The Bush family is in the news for a couple of reasons this week. One, George 41 had his 89th birthday, and there have been undeniably touching moments of choked-up interaction with various descendants, including granddaughter Jenna when he read her a poem, and George 43 when they posed together for a photo. Two, former Florida governor Jeb solidified his family bona fides by saying his dad, as well as Ronald Reagan, would not find a place in a modern GOP that had moved far to their right. This is, of course, omission-riddled revisionism, but to have a prominent Republican so pronounce at this juncture in a campaign season, when an incumbent president that all of us to the right of center presumably want to defeat is cratering in the polls, gives fresh oxygen to a Democratic campaign that has, thankfully, been gasping, wheezing and turning blue.

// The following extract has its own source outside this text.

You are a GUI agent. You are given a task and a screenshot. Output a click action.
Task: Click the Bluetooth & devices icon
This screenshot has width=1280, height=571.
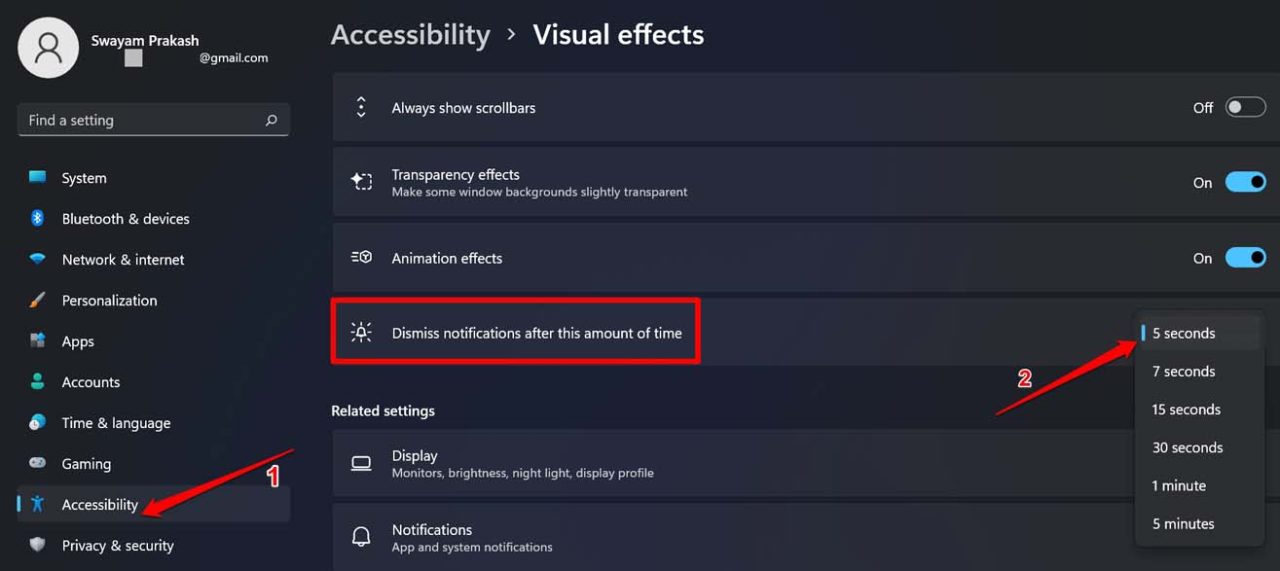(x=38, y=218)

The Bushes exemplify a number of classic American virtues. James Bush was an Episcopal priest, religious writer and attorney. His son Samuel was an industrialist (railroads and steel). Samuel's son Prescott served in executive positions in a number of companies and became a Senator from Connecticut. (He was also a Planned Parenthood board member, an early harbinger of the short-sightedness that subsequent Bushes would display more frequently.) Prescott's son George served in Congress, served as head of the CIA, and eventually became president. George, of course, is the father of George the 43rd president, as well as Jeb and two other offspring. All of the above and several other family members in each generation graduated from Yale. The family's pedigree became more established through the years, but the particular figures who made a national mark did so through their own achievements, mostly in private-sector endeavors. The Bushes by and large have been temperate, dignified, civic-minded contributors to society's betterment.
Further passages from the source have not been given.